Os primeiros produtos surgiram em 2009 - imagine um cruzamento de bolsas Saint Laurent Mombasa e Balenciaga, feitas de couro de antílope africano na província do Cabo Ocidental, adornadas com amuletos de chifre de gazela africana em metal precioso, a preços que variam de US$ 150 (no caso de um carteira para cartões) até US$ 1.300 (por uma bolsa de crocodilo). Mas a Okapi até agora era um segredo local, com seus produtos vendidos somente na Merchants on Long, loja de multimarcas de Hanneli Rupert na Cidade do Cabo, e no website da Okapi. Mas no próximo trimestre a linha fará sua estreia global, graças ao Net-a-Porter, que será sua primeira loja internacional.

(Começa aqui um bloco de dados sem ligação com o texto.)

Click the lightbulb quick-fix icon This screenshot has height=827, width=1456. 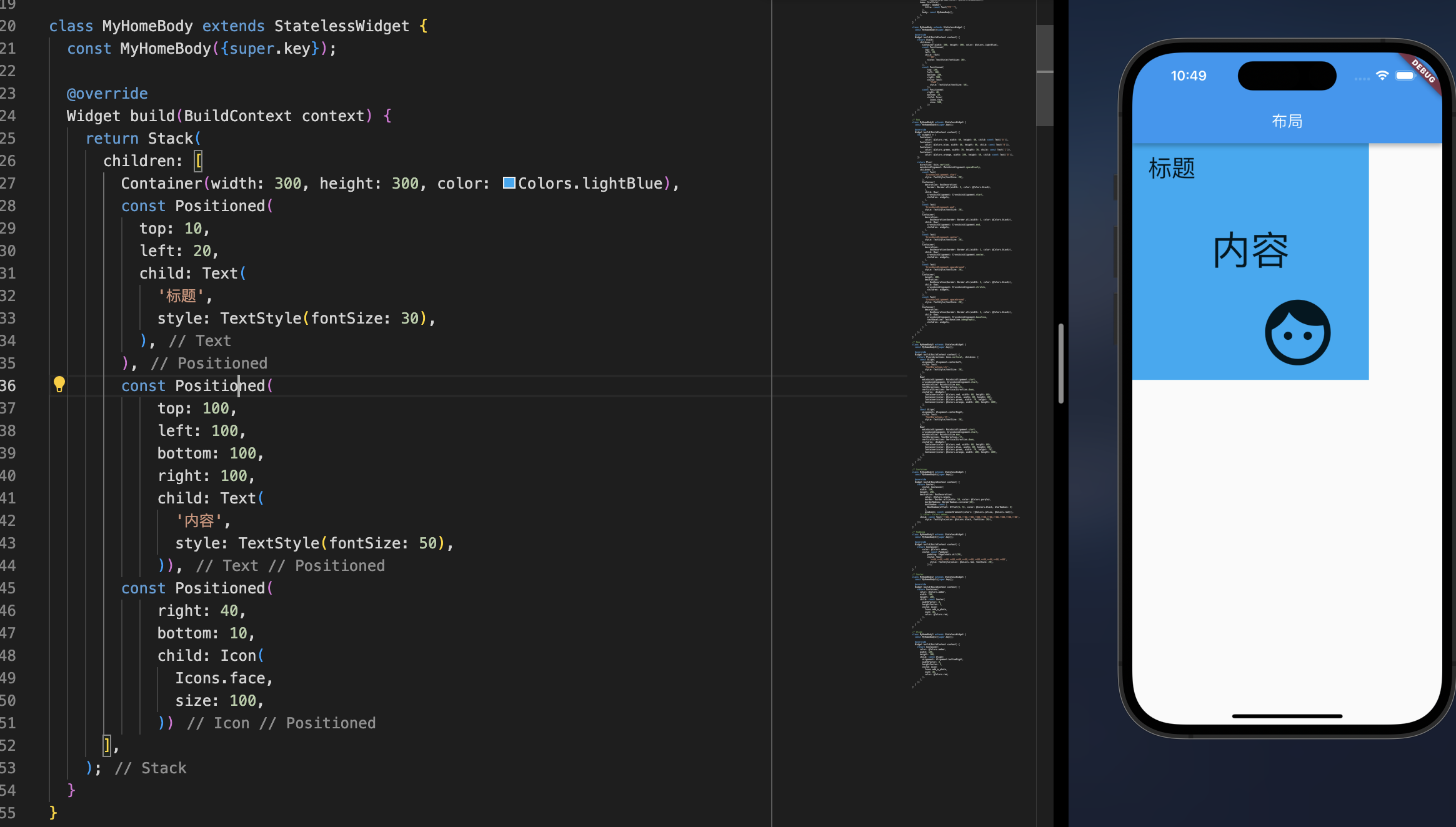(x=59, y=384)
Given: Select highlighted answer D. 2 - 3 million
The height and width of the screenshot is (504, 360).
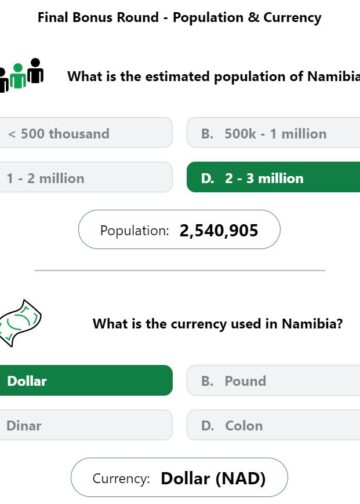Looking at the screenshot, I should pos(273,177).
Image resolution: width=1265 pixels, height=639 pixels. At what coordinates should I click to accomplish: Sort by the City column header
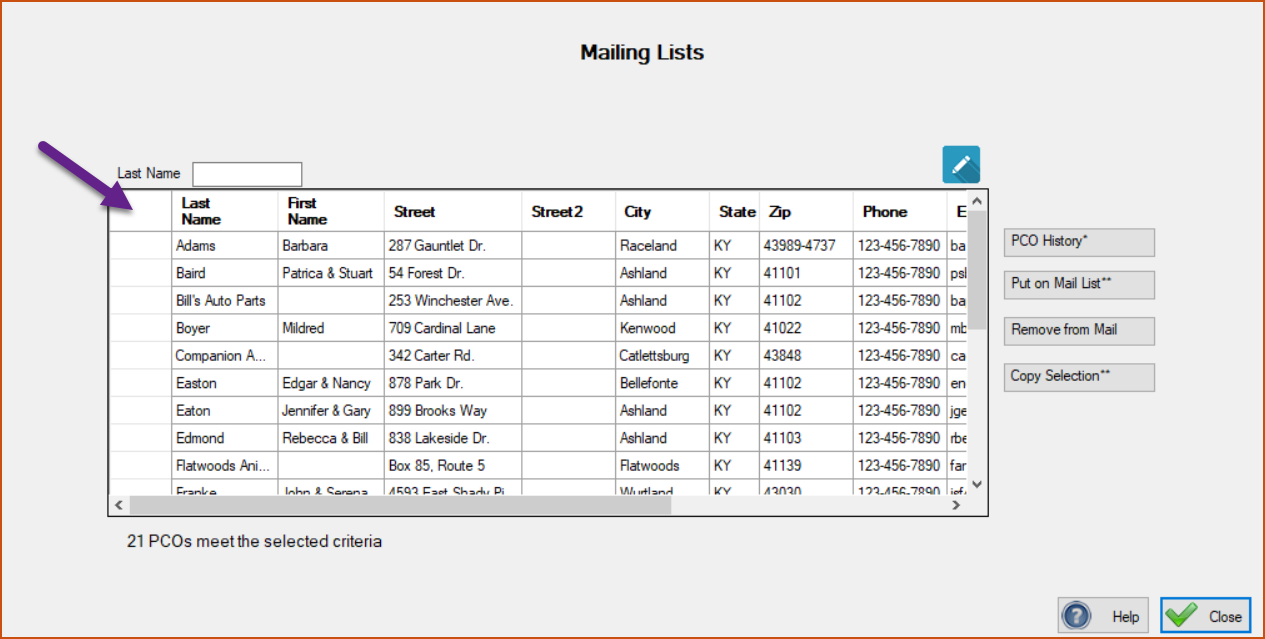662,211
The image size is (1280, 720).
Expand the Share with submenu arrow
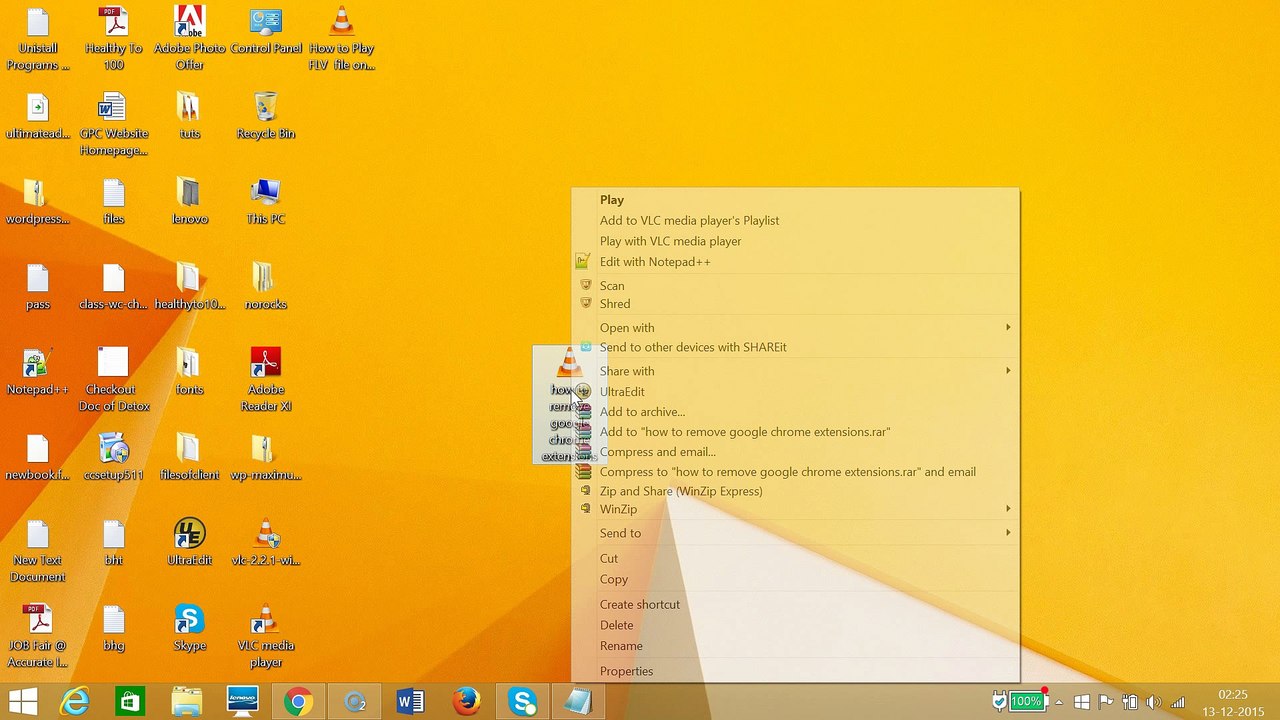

A pergunta é: as pessoas comprarão o produto? A ideia de que luxo, que pode ser considerado o símbolo da autossatisfação extravagante, pode ser usado para produzir uma mudança econômica real é uma proposta complicada que com frequência se defronta com o ceticismo. E isto pode ser uma verdade no caso de Hanneli Rupert, 29 anos, filha de Johann Rupert, o bilionário chairman do Richemont, um dos maiores grupos no setor de luxo do mundo, cujas holdings incluem Cartier, Van Cleef, Chloé e Jaeger-LeCoultre.

“Observei um certo sarcasmo com relação à ideia, o que é provavelmente algo inevitável”, admite Hanneli, mas ela também diz que “vimos também muito orgulho, que surge da frustração sobre como a África hoje é representada e como isso pode mudar." E como o seu modelo de negócio inteiro foi criado em torno de produtos e mão de obra locais, junto com uma produção externa, sua credibilidade foi fortalecida. “Nós realmente amamos o etos da marca, amamos o aspecto de sustentabilidade e a ideia de dar um retorno para a comunidade”, disse Alison Loehnis, presidente da Net-a-Porter. “E achamos que nossos consumidores responderão a isso." De fato, a Okapi é a mais nova participante de um nicho da moda que vem crescendo, composto de marcas que identificaram a explosão do luxo e seu apelo internacional como uma oportunidade não apenas de vender produtos caros, mas aproveitar o desejo das pessoas de objetos de alto valor - difíceis de encontrar e cada vez mais especiais - como uma alavanca para mudanças.

Entre elas está a Maiyet, marca de roupas e acessórios femininos lançada por Paul van Zyl, fundador do International Center for Transitional Justice, dedicado ao uso da moda para criar empresas em regiões desamparadas do mundo, do Paquistão à Etiópia; Carmina Campus, uma linha de móveis e acessórios fundada por Ilaria Venturini Fendi (sim é parte da família Fendi) que trabalha com material reciclado (e através de um projeto em conjunto com o International Trade Center tem colaborado também com artesãos africanos); e a Suno, que busca seus têxteis no Peru e Quênia, entre outros locais mais distantes.

Todos compartilham a mesma estratégia (nas palavras de Carmina Campus, “não é caridade, é trabalho"), e também insistem que, como diz Hanneli Rupert, “tudo tem realmente a ver com a excelência do produto. O resto é secundário”.

“É verdade, você pode se espantar, mas pergunte a qualquer artesão com uma habilidade incrível se ele gostaria de receber US$ 70 por um metro da sua seda, que é o que pagamos no setor de produtos de luxo, ou US$ 7, e o que os US$ 70 podem contribuir em termos de transformar a vida daqueles trabalhadores e a resposta é muito clara. Por que isso é correto apenas quando se trata de artesãos franceses e italianos e discutível no caso de artesãos africanos? Este é o problema de fato", diz Paul Zyl.